§ TASK BRIEF
Rewrite the entries from the line containing "Find the location" through the end of the entries, changing every occurrence of "screenshot" to "image" and leaving everything else unchanged.

§ DATASET EXTRACT
※

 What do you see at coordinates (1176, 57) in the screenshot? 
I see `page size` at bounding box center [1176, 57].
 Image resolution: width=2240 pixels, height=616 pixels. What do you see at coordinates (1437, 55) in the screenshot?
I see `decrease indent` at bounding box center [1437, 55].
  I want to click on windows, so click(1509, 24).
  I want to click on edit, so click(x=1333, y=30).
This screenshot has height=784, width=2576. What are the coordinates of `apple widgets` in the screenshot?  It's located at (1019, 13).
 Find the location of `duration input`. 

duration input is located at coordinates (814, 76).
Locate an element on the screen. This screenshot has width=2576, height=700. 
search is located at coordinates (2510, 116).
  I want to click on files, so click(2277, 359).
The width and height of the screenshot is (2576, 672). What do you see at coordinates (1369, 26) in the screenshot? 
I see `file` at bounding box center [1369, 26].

※

§ OUTPUT FOR THIS EXERCISE
 Find the location of `duration input`. 

duration input is located at coordinates (814, 76).
Locate an element on the screen. This image has width=2576, height=700. 
search is located at coordinates (2510, 116).
  I want to click on files, so click(2277, 359).
The width and height of the image is (2576, 672). What do you see at coordinates (1369, 26) in the image? 
I see `file` at bounding box center [1369, 26].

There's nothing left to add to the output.